* **EXERCISE TEXT**:
────────────────────

New York AG Is Opening a Probe Into MoviePass Parent Helios

(Bloomberg) -- New York state authorities opened a securities-fraud investigation into whether the owner of the embattled MoviePass subscription service misled investors about its finances.

The probe of parent company Helios & Matheson Analytics Inc., opened under the state’s powerful Martin Act, was confirmed Thursday in a tweet by New York Attorney General Barbara Underwood.

“My office is committed to protecting New York investors and the integrity of our financial markets,” Underwood said in the tweet.

New York-based MoviePass, which has been battling for survival since it slashed prices last summer, said Wednesday in an email that it’s fully cooperating with the inquiry. CNBC reported the probe earlier Wednesday.

“We believe our public disclosures have been complete, timely and truthful and we have not misled investors,” the company said. “We look forward to the opportunity to demonstrate that to the New York Attorney General.”

MoviePass is already facing at least two class-action lawsuits in which shareholders claim the company omitted and misstated its financial prospects in press releases when it touted a “sustainable” business model.

MoviePass’s $9.95 monthly plan allowed subscribers to see a film a day in theaters. The company’s strategy was to generate so many customers that theaters and movie studios would share a cut of concessions or ticket revenue, or that it would generate revenue from advertising. MoviePass even moved into buying movies for distribution, allowing it to use the service to promote those films.

The service was so popular it drained the company of cash. MoviePass was in effect fueling U.S. moviegoing, selling tickets to theaters that sometimes charged more than $15 per show. The national average U.S. ticket price is over $9.

Unlike most startups, MoviePass has mostly financed itself by selling shares to the public rather than to institutional investors, and excitement over the service allowed it to raise tens of millions of dollars. Shares are down more than 99 percent from their peak last year. Helios & Matheson’s accountants warned that there was substantial doubt over it as a going concern.

In recent weeks the company dropped its unlimited offering, now allowing users to go to theaters only three times a month, and limited the availability of big popular movies to stem the cash burn. But MoviePass also faces competition from AMC Entertainment Holdings Inc., the biggest operator of movie theaters in the U.S., which has launched a rival subscription plan.

────────────────────

* **THE DATA**:
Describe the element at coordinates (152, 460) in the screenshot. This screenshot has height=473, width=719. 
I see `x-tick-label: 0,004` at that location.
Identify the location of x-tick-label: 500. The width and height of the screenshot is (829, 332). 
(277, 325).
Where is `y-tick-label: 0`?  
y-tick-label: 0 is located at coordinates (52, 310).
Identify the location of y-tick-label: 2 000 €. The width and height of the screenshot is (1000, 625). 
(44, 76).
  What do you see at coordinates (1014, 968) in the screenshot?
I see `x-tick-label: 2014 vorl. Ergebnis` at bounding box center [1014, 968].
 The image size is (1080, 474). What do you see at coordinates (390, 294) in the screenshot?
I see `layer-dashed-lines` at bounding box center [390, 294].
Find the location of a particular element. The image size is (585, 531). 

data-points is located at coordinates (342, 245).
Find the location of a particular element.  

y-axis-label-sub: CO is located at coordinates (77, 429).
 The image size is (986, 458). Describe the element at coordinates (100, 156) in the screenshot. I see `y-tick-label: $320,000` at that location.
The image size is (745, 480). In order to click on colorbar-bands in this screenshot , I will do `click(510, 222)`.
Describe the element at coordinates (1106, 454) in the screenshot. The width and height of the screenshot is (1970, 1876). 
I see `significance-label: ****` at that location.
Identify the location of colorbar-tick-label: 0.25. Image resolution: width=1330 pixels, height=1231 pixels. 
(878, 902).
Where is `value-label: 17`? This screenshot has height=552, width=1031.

────────────────────

* **WHAT YOU HAVE TO DO**: Rewrite the passage of the article on the MoviePass probe starting at "The probe of" and ending at "in the tweet.", putting "post" wherever "tweet" appears. The listing plays no part in this exercise.

* **ANSWER SPACE**:
The probe of parent company Helios & Matheson Analytics Inc., opened under the state’s powerful Martin Act, was confirmed Thursday in a post by New York Attorney General Barbara Underwood.

“My office is committed to protecting New York investors and the integrity of our financial markets,” Underwood said in the post.